# doing NOTHING



## lilhoosier32 (Feb 23, 2011)

Okay, I find this so weird because it is a big difference compared to when I first brought Bacon home the first few weeks. So ever since her second shots at 11 weeks or something, she actually just sits on the couch and stares at me while I work on homework at my computer. She is 14 weeks now. I just had to make this post because she is sitting so funny on the couch and hasn't moved an inch, staring at me for like 10 minutes now, doing nothing. There was never a breath of silence (unless she was sleeping) when I first got her. Just weird to me... any similar experiences?


----------



## redrover (Mar 17, 2011)

Jasper just started doing that to me! Where before he was never content to leave me alone, recently he has been willing to just sit politely and watch me work, or is happy to lay down and chew on a toy quietly without the need for me to tug on the other end. I'm guessing they're just calming down a little. That's a good thing! 

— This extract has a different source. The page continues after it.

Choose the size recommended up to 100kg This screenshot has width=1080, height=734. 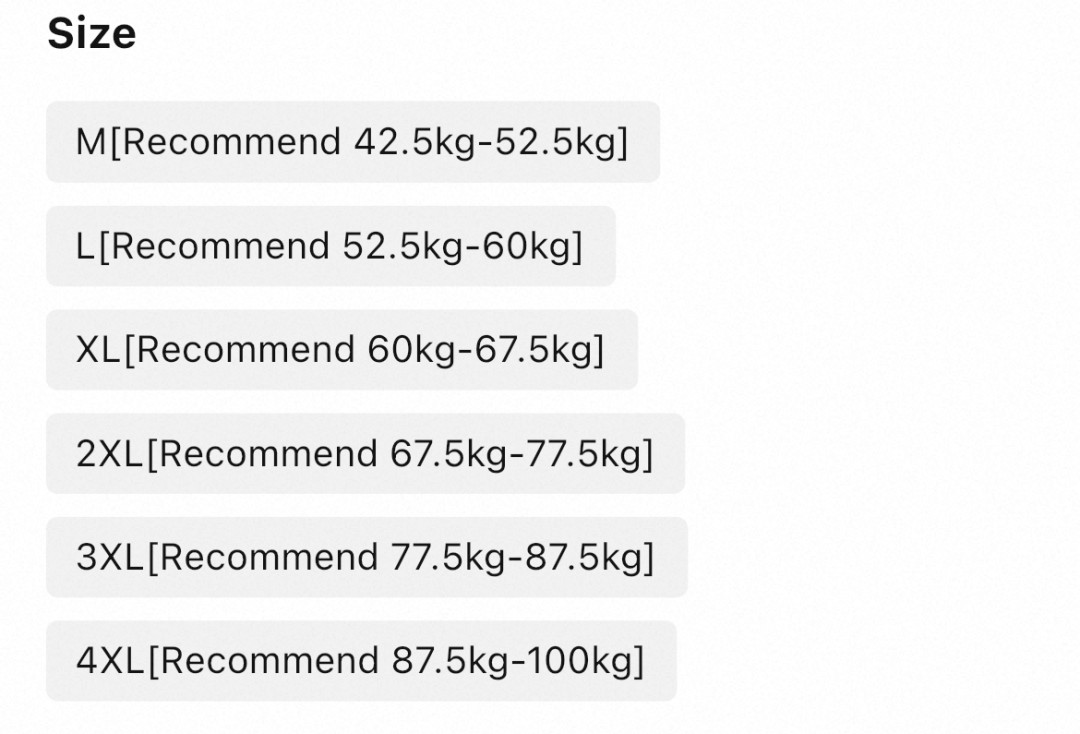pos(361,661)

Of note, this usually only happens after we've gone for our walks or play time, when he's a bit more tired. This is definitely not happening when we first wake up in the morning!


----------



## lilhoosier32 (Feb 23, 2011)

yeah, I am not sure that would happen on a rainy day either. I guess you're right--maybe it's just independence!


----------



## Kobi (Oct 26, 2010)

Kobi is pretty much always wild and crazy, but I've noticed when I put him on his tie out (just got it within the last week) while I'm mowing he's EXTREMELY relaxed and just sits and watches me. I actually had to give him a treat to get him AWAY from the weedwhacker while I was running it. He never finished the treat because apparently watching me mow is more interesting. 

I think sometimes they're willing to just watch you... okay maybe not necessarily willing but they do it.


----------



## Mercutio (Jan 18, 2010)

I don't remember when I first noticed it and Merc is 3 now but he is also quite content sometimes just to hang with the humans. Actually, maybe it was when I made the rule that if I was on the phone he could sit on my lap.....

He seems happiest if hanging out with us means that some part of him is in contact with one of us but unlike the crazy puppy days we see more of the chilled out V than the crazy V these days.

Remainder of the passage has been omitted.